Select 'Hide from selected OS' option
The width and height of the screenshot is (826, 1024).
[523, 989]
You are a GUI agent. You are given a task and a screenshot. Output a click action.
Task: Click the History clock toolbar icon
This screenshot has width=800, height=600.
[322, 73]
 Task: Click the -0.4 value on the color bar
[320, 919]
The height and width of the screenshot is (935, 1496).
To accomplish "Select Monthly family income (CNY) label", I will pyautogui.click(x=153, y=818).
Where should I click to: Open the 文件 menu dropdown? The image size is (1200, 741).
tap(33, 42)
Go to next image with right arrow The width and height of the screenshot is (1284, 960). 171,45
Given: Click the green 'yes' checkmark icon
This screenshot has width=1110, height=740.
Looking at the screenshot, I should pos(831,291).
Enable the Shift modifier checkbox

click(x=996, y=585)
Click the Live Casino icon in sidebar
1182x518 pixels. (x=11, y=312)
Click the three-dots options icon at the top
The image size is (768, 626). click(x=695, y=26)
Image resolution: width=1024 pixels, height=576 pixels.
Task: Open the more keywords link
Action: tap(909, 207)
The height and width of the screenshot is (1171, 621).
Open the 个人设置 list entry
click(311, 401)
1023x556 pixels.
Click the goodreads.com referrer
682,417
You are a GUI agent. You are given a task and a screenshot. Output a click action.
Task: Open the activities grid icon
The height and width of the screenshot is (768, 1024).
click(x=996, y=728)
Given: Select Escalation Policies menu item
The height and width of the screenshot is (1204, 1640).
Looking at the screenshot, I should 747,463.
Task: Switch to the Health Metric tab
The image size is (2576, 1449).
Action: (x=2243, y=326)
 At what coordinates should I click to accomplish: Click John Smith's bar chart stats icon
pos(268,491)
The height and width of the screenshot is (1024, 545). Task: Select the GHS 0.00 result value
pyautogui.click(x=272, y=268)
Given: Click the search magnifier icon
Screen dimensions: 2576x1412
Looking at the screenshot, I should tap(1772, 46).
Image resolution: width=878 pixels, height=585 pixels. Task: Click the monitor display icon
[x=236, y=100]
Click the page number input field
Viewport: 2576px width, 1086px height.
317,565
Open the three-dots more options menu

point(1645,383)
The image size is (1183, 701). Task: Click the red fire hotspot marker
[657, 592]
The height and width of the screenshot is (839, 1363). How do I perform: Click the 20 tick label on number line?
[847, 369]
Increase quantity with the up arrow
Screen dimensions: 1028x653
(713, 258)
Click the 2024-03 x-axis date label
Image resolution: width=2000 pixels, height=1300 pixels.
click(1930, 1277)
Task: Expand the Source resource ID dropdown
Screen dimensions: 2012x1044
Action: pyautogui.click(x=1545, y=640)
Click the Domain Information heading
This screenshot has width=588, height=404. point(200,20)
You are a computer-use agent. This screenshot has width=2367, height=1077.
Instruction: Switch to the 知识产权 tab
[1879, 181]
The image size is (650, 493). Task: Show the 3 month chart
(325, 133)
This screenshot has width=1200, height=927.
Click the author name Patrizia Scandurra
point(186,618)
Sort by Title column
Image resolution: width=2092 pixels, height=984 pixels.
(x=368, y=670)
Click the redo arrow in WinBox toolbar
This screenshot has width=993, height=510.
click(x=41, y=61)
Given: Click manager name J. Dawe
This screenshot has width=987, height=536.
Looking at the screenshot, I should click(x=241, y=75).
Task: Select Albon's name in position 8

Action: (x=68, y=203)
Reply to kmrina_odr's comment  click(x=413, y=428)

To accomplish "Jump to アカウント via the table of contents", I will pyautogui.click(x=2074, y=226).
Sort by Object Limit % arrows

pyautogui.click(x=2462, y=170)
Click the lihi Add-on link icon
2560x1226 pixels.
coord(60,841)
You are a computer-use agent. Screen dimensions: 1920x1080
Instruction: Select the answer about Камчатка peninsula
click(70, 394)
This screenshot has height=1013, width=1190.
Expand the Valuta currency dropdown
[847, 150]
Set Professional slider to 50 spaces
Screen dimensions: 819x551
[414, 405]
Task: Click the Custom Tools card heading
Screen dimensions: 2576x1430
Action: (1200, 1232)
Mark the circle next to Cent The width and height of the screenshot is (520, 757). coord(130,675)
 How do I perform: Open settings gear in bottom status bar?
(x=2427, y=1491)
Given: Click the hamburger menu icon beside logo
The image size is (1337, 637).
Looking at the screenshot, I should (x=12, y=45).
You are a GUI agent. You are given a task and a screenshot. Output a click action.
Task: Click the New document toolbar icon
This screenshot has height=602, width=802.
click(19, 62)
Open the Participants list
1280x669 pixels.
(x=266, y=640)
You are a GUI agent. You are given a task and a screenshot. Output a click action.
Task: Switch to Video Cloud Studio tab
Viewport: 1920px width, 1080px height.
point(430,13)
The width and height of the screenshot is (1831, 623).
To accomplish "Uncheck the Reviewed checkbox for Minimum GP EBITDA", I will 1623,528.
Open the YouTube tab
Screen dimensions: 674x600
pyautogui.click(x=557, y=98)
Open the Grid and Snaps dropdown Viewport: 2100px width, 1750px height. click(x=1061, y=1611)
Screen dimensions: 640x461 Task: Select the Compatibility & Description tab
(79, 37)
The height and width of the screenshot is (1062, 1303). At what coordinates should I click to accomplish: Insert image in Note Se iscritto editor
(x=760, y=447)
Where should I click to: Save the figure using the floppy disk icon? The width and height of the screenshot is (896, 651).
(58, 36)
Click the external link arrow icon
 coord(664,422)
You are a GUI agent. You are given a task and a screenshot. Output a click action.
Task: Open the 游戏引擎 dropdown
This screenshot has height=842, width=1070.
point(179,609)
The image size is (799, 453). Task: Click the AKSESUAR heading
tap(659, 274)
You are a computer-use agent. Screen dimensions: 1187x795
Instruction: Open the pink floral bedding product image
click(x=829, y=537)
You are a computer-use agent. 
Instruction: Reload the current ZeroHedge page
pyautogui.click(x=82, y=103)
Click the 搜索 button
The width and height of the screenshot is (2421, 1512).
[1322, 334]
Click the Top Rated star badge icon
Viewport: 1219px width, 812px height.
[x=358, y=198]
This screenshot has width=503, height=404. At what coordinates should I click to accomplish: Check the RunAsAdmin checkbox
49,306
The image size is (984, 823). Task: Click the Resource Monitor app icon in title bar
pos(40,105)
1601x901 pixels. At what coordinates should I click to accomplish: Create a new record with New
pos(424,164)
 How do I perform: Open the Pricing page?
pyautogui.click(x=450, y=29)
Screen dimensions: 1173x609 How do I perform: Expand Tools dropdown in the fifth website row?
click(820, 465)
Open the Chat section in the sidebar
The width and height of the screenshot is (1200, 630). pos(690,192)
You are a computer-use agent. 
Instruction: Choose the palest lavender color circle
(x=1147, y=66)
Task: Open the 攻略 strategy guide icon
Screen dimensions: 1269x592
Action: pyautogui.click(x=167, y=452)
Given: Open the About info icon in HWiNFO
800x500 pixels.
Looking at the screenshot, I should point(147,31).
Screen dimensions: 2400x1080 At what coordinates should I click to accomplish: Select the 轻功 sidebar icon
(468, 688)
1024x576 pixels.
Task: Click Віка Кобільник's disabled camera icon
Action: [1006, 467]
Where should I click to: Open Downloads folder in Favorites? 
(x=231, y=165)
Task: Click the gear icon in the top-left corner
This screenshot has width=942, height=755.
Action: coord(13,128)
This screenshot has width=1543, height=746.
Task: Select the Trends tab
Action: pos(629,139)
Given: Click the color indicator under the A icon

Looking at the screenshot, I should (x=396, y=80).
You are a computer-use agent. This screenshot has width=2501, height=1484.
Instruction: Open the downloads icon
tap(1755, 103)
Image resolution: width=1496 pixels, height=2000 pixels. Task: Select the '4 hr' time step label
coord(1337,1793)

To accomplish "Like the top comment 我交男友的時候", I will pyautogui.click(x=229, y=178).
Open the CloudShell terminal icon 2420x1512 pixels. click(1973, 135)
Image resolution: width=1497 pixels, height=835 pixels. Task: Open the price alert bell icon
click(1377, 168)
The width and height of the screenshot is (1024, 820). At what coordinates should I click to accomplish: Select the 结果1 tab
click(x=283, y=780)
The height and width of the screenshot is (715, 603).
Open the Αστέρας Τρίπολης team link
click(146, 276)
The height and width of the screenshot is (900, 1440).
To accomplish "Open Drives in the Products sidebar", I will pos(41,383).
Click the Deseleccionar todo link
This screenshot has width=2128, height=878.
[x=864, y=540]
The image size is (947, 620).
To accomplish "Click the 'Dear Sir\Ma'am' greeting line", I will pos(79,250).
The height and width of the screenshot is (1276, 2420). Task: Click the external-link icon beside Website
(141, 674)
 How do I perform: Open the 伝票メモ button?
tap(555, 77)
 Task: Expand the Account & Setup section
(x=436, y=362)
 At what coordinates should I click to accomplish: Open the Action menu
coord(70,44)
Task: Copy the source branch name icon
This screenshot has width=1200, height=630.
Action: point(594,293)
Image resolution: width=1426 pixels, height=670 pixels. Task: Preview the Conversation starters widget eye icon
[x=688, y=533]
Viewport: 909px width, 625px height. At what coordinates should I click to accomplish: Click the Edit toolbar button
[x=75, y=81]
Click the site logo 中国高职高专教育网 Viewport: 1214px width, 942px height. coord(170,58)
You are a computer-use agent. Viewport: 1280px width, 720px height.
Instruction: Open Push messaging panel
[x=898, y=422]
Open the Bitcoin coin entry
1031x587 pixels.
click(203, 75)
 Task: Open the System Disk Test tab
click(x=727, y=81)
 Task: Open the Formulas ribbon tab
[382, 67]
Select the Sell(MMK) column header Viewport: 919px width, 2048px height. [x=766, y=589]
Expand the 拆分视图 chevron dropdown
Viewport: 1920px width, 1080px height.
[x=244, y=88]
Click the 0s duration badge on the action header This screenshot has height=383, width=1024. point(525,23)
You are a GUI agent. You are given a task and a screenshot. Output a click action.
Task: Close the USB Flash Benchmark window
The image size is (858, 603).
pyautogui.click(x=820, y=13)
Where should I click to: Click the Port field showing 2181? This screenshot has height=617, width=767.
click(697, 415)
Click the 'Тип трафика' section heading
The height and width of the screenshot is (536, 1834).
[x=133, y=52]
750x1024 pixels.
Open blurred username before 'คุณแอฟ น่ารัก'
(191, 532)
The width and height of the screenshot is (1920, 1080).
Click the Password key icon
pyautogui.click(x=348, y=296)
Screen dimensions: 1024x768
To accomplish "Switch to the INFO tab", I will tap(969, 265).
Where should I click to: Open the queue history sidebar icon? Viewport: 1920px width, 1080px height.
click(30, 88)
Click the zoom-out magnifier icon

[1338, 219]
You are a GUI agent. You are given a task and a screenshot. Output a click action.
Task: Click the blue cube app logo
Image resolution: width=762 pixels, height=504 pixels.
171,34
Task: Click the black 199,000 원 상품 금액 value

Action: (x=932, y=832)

• _Task to carry out_: List every line of the records that contains the string "point", matching case exactly.

• _Full output_:
point(1645,383)
This screenshot has width=588, height=404. point(200,20)
point(186,618)
point(430,13)
point(179,609)
Looking at the screenshot, I should point(147,31).
Action: point(594,293)
Click the 0s duration badge on the action header This screenshot has height=383, width=1024. point(525,23)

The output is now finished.